TASK ITEM:
Report, from the records below, every line where the word "Given" appears.

EXERCISE MATERIAL:

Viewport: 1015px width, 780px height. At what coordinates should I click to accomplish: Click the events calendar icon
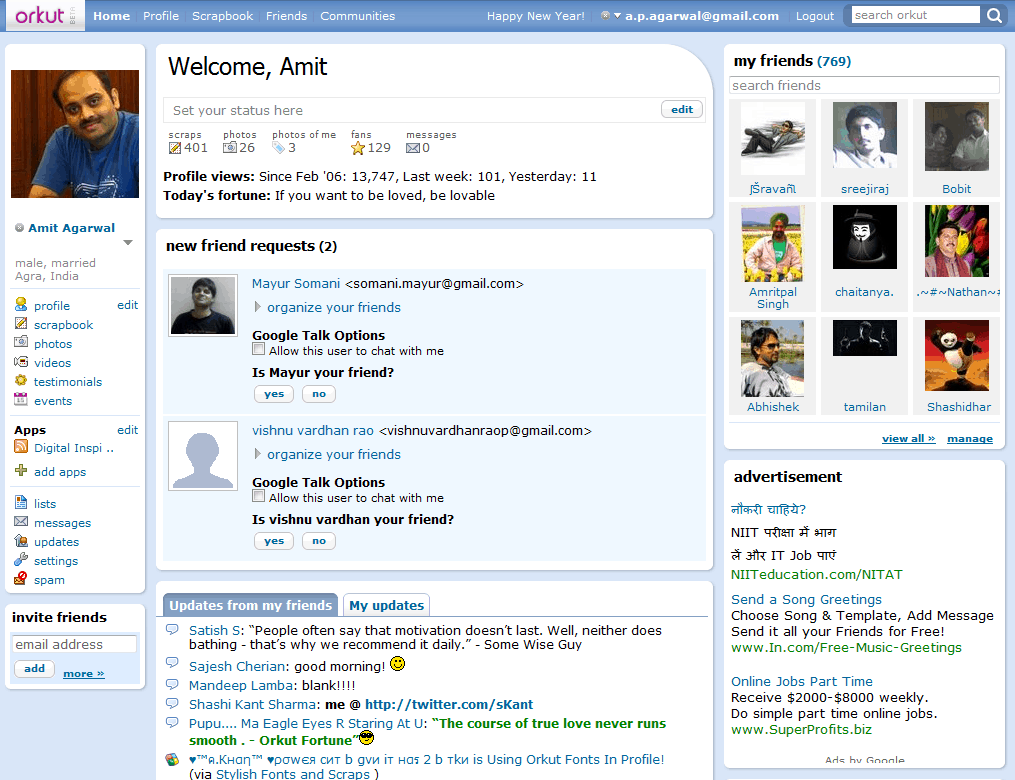(21, 401)
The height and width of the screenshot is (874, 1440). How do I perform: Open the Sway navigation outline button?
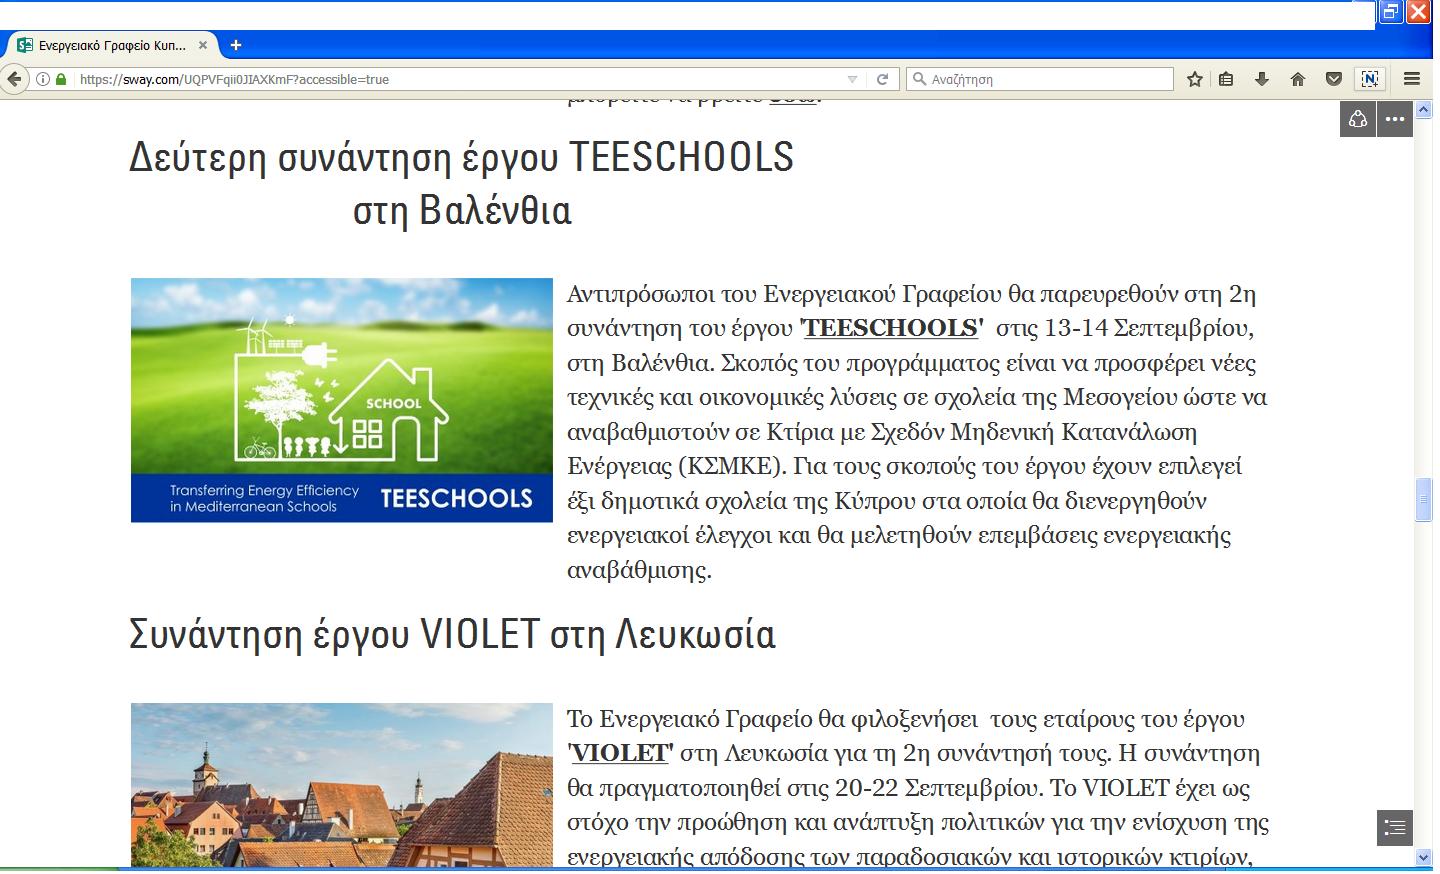point(1394,828)
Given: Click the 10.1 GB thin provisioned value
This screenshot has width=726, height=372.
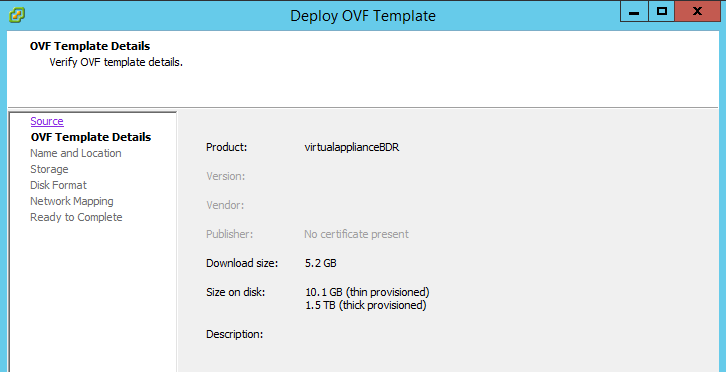Looking at the screenshot, I should click(x=367, y=292).
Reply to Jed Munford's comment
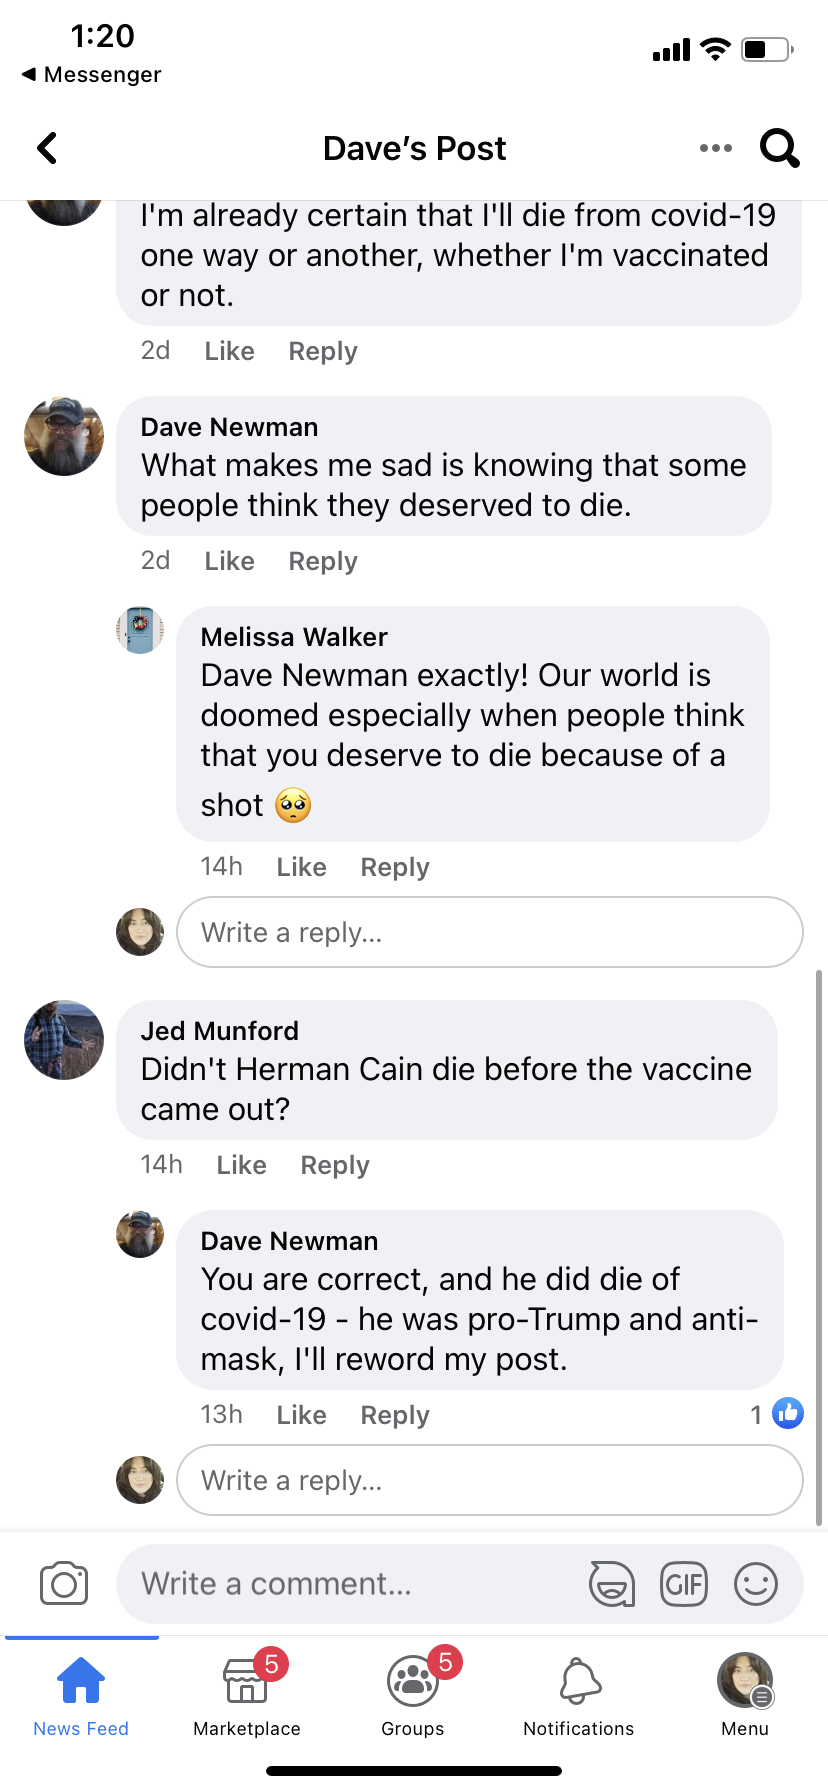Viewport: 828px width, 1792px height. (335, 1165)
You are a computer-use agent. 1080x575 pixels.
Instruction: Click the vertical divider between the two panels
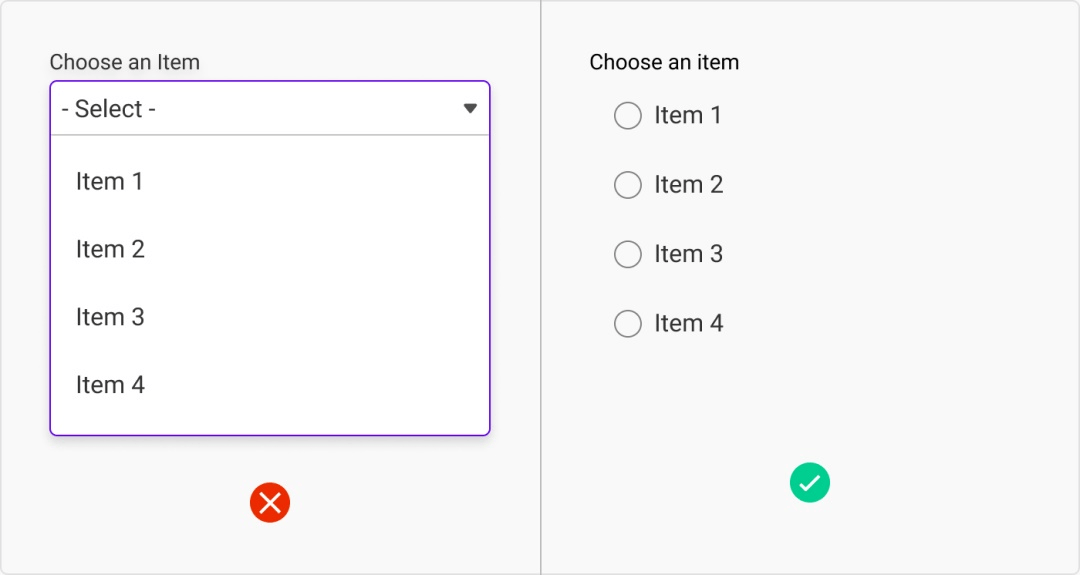pos(541,287)
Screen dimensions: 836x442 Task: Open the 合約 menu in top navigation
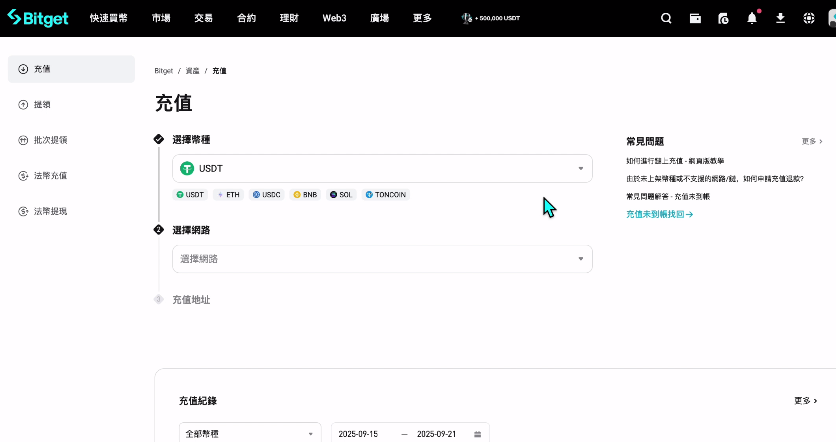pos(247,18)
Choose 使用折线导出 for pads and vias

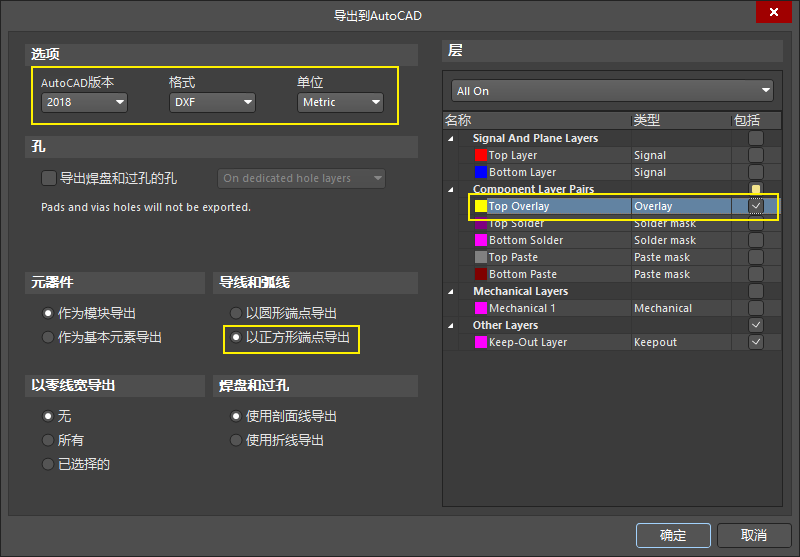pyautogui.click(x=236, y=440)
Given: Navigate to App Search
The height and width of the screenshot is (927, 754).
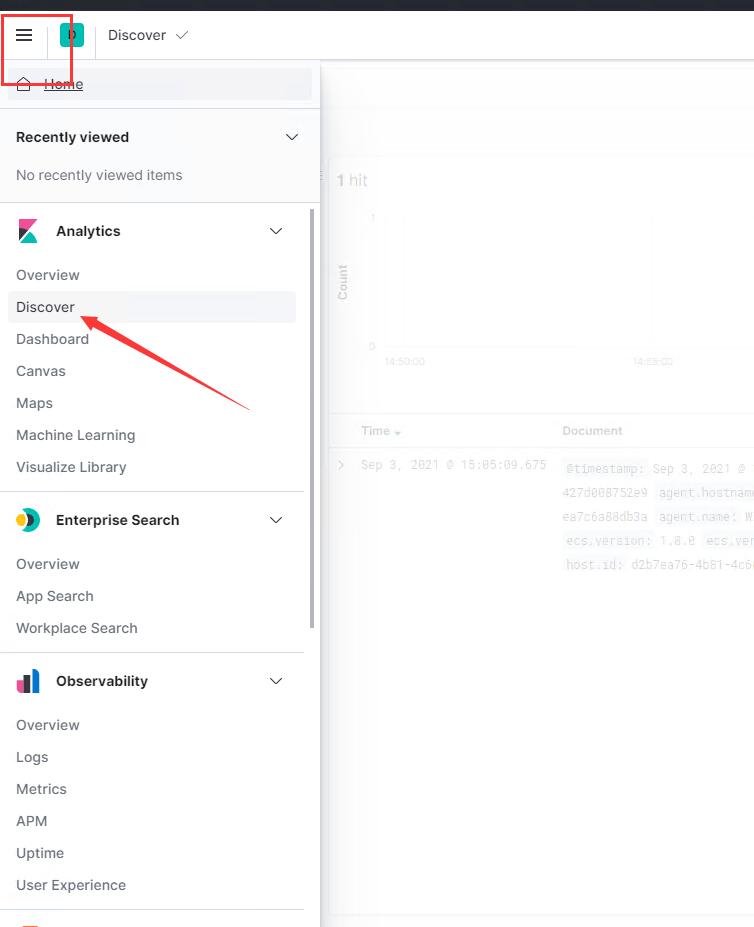Looking at the screenshot, I should (55, 596).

RESULT:
Given: Click the 10.1 GB thin provisioned value
Given: Navigate to App Search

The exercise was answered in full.